FIRST AMENDMENT TO NET LEASE AGREEMENT
THIS AMENDMENT TO NET LEASE AGREEMENT, made and entered
into effective as of the 20th day of November, 1998, by and
between AEI Real Estate Fund XVIII Limited Partnership, a
Minnesota limited partnership whose corporate general partner is
AEI Fund Management XVIII, Inc., a Minnesota corporation ("Fund
XVIII"); AEI Net Lease Income & Growth Fund XIX Limited
Partnership, a Minnesota limited partnership whose corporate
general partner is AEI Fund Management XIX, Inc., a Minnesota
corporation ("Fund XIX"); and Xxxxxx X. Xxxxxxx ("Xxxxxxx"), all
of whose principal business address is 1300 Minnesota World Trade
Center, 00 Xxxx Xxxxxxx Xxxxxx, Xx.
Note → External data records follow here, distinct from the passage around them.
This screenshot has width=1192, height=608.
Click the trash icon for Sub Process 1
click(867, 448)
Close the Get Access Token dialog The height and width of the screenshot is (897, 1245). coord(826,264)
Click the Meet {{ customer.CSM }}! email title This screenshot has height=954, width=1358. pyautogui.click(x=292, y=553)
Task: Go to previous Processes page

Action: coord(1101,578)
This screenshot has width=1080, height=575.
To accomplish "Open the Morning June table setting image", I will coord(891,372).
Xxxx, Xxxxxxxxx 00000
(hereinafter collectively referred to as "Lessor"), and
Tumbleweed, LLC., a Kentucky limited liability company
(hereinafter referred to as "Lessee"), whose principal business
address is 0000 Xxxxxxxx Xxxxxx, Xxxxxxxxxx, Xxxxxxxx;
WITNESSETH:
WHEREAS, Lessor is the fee owner of a certain parcel of real
property and improvements located at Chillicothe, Ohio, and
legally described in Exhibit "A", which is attached hereto and
incorporated herein by reference; and
WHEREAS, Lessee has constructed the building and
improvements (together the "Building") on the real property
described in Exhibit "A", which Building is described in the
plans and specifications heretofore submitted to Lessor; and
WHEREAS, Lessee and Lessor have entered into that certain
Net Lease Agreement dated April 13, 1998 (the XXxxxx@) providing
for the lease of said real property and Building (said real
property and Building hereinafter referred to as the "Leased
Premises"), from Lessor upon the terms and conditions therein
provided in the Lease;
NOW, THEREFORE, in consideration of the Rents, terms,
covenants, conditions, and agreements hereinafter described to be
paid, kept, and performed by Lessee, including the completion of
the Building and other improvements constituting the Leased
Premises, Lessee and Lessor do hereby agree to amend the Lease as
follows:
1. Article 2(A) and (B) of the Lease shall henceforth read as
follows:
ARTICLE 2. TERM
(A) The term of this Lease ("Term") shall be Fifteen (15)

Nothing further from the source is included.